THE REPUBLIC OF UGANDA

IN THE HIGH COURT OF UGANDA AT FORT PORTAL

HCT – 01 – LD – CA – 0015 OF 2016

(Arising from Civil Suit KAS – 00 – CV – CS – LD – 029 of 2011)

KASESE DISTRICT LOCAL GOVERNEMENT COUNCIL.........................................................................APPELLANT

VERSUS

BALUKU LUCIANO BUHAKA

MASEREKA JULIUS

BAMWIITE DAVID ………….. .........................................RESPONDENTS

EMMANUEL BUHAKA

MARAHI JULIUS

 

BEFORE: HIS LORDSHIP HON. JUSTICE OYUKO. ANTHONY OJOK, JUDGE.

Judgment

This is an appeal against the decision of His Worship Katorogo Moses, Chief Magistrate at Kasese delivered on 4/3/2016.

Background

The Respondents instituted a Civil Suit against the Appellant for orders that the Respondents be declared as trespassers on the land and prayed for an eviction order, permanent injunction, general damages and costs of the suit.

The Respondents’ claim was that they are the rightful owners of the suit land having inherited it from their deceased father in the year 2000 who inherited the same from his father (the Respondents’ grandfather).

The Appellant on the other hand contended that she was the lawful owner of the suit land deriving title thereof from Ministry of Agriculture Animal Industry and Fisheries in the 1950s. The Appellant further contended that the Respondents had no cause of action against her and the suit was frivolous and vexatious and prayed that it be dismissed with costs.

 

Issues raised for determination were;

  1. Who is the rightful owner of the suit land?
  2. Who is the trespasser on the suit land?
  3. What remedies are available to the parties?

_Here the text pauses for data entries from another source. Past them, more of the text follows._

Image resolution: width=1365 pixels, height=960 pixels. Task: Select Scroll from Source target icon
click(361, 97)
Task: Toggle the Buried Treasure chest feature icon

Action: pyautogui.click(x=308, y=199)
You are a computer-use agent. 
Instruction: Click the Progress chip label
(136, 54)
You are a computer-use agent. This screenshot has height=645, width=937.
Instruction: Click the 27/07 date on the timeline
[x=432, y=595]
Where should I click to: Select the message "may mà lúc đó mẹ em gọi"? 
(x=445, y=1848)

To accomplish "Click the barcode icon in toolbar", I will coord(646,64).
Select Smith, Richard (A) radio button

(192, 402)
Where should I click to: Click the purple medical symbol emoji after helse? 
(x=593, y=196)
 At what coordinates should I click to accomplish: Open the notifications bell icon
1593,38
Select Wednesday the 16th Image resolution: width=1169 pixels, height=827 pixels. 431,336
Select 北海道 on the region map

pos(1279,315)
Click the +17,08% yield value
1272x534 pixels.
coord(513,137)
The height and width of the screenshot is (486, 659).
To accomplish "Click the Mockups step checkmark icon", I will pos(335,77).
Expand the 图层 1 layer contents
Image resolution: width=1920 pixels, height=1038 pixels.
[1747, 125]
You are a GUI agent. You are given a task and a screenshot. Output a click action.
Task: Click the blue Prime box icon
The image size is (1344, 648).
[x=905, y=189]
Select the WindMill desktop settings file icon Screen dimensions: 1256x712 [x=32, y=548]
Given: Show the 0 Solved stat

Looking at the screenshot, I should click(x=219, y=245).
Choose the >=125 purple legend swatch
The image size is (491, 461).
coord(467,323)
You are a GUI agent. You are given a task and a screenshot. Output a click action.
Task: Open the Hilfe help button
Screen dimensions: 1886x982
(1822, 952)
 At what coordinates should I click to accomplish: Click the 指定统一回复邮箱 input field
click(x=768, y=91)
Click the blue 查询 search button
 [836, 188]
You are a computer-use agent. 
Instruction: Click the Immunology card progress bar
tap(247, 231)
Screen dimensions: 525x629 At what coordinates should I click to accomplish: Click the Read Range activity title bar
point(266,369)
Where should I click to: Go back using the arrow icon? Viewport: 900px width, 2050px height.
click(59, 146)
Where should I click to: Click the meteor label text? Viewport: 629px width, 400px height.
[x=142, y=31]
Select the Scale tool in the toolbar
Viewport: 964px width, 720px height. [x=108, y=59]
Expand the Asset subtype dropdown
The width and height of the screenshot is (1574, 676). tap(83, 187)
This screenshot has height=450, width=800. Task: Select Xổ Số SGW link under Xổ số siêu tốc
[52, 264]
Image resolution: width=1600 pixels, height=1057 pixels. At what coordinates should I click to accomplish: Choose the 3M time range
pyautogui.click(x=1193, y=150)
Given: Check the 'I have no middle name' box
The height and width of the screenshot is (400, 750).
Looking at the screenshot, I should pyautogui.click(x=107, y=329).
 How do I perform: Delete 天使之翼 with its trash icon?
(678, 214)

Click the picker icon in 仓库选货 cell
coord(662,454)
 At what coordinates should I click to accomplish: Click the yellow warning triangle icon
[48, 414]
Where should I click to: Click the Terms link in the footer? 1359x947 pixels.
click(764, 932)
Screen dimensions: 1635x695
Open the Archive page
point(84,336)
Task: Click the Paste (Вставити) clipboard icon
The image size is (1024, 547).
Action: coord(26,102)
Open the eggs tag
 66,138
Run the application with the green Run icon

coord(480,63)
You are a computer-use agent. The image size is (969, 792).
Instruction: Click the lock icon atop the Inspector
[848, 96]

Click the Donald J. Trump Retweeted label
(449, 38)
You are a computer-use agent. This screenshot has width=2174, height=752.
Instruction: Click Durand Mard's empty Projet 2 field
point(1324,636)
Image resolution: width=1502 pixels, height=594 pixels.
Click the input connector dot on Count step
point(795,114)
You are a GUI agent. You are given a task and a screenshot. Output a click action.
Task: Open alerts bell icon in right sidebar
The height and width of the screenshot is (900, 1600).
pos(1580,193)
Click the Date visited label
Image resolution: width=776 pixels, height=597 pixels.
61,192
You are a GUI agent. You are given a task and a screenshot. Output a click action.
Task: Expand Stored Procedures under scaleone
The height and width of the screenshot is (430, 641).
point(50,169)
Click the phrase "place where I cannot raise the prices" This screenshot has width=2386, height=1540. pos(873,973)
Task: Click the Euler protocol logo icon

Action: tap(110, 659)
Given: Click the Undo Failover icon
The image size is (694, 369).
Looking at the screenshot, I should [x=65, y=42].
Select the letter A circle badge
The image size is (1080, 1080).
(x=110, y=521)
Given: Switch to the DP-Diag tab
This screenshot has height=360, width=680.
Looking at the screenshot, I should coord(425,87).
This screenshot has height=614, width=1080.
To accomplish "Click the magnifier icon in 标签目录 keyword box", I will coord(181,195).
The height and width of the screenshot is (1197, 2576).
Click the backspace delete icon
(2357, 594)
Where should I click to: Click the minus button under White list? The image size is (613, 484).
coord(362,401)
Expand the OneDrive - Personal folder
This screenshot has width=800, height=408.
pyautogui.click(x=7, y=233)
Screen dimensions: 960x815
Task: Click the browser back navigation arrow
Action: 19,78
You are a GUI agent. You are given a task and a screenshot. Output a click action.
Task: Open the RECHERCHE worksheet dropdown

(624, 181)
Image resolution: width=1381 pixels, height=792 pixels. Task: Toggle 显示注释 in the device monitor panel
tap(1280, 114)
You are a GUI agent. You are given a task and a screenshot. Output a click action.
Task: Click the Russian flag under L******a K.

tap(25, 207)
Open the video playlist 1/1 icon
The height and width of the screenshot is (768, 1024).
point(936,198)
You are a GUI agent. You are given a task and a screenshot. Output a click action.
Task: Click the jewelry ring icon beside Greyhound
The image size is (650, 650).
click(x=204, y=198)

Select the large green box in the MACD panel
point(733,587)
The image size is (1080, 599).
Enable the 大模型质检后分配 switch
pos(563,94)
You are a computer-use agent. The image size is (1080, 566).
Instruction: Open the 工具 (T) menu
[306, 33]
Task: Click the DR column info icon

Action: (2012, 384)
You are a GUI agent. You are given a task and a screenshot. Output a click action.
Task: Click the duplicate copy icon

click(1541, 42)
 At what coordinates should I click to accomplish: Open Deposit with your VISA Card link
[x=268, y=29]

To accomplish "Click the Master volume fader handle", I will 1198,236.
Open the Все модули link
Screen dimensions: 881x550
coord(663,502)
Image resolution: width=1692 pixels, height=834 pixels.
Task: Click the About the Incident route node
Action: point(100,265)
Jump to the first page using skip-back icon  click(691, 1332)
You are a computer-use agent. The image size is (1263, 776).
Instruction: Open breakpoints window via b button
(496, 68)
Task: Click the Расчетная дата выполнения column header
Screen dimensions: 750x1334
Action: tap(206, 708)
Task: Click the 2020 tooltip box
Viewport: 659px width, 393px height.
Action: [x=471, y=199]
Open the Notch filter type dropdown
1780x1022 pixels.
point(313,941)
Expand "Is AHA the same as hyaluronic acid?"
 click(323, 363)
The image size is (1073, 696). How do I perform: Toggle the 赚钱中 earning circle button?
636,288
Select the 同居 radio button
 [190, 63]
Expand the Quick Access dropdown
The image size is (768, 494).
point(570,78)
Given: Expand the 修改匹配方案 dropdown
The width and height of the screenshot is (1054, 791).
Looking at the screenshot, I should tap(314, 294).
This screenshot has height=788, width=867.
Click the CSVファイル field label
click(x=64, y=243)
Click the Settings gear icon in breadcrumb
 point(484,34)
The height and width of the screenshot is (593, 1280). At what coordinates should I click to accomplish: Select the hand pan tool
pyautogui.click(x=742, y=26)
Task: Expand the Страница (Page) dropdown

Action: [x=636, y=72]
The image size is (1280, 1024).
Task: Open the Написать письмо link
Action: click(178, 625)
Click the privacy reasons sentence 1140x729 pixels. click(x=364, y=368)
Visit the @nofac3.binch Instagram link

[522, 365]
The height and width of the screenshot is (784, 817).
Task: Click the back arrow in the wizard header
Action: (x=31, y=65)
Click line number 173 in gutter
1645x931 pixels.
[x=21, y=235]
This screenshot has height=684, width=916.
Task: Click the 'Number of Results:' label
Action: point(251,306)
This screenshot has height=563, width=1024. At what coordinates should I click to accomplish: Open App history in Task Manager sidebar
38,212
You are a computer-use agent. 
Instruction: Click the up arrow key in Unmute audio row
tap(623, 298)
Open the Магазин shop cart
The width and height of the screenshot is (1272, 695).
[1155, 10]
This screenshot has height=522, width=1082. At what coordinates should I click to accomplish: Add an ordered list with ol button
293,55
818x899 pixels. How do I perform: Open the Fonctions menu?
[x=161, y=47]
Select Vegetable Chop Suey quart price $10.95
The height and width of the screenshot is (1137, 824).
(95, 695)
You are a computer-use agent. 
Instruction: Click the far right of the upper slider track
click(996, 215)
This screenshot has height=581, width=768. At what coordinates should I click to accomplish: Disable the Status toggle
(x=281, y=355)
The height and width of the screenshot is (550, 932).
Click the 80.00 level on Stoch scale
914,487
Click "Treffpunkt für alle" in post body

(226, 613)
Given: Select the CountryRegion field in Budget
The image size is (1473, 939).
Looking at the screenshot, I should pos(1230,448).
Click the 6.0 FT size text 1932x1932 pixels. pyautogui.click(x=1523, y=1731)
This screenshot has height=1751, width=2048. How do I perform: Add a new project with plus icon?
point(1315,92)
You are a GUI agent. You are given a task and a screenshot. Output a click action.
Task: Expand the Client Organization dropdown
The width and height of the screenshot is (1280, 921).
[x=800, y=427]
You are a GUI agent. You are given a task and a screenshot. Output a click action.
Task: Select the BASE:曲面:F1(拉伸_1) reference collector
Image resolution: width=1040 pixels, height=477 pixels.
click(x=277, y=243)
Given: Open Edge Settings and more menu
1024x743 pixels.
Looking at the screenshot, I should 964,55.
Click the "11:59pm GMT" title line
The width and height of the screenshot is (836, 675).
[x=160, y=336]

The trial Magistrate found that the suit land belonged to the Respondents and the Appellant was a trespasser. Awarded general damages of UGX 20,000,000/= and costs of the suit. The trial Magistrate forwarded the file to the High Court for cancellation of the Appellant’s title to the suit land.

The Appellant being dissatisfied with the above decision lodged the instant appeal whose Grounds as per the Memorandum of appeal are;

  1. That the learned Trial Magistrate erred in law and fact when he failed to evaluate the evidence on record that the Appellant is the owner of the suit property and had operated a mechanized Agricultural workshop on the suit land and therefore had been in occupation of the land as far back as the 1950s.
  2. That the learned Trial Magistrate erred in law and fact when he held that the Respondents were bonafide occupants of the suit land.
  3. That the learned Trial Magistrate erred in law and fact by holding that Respondents are customary owners of the suit land.
  4. That the learned Trial Magistrate erred in law and fact when he held that the Appellant was falsely laying a claim and therefore trespassers on the suit land.
  5. That the learned Trial Magistrate erred in law and fact when he held that the Appellant’s Title to the land was obtained fraudulently and therefore should be cancelled.
  6. That the learned Trial Magistrate erred in law and fact when he held that the suit land was not available for leasing to the Appellant.

Representation:

Counsel Tukahirwa Joyce appeared for the Appellant and Counsel Ahabwe James represented the Respondents. By consent both parties agreed to file written submissions. 

Duty of the first Appellate Court:

The first Appellate Court has a duty to consider the evidence on record, evaluate it and draw conclusions and decide whether to uphold or set aside the judgment of the trial Court.

The case of Selle versus Associated Motor Boat and Co. Ltd [1968] E.A 123, set out the principle that the duty of the first Appellate Court is to rehear the case by considering the evidence on the record, evaluating it itself and drawing its own conclusion.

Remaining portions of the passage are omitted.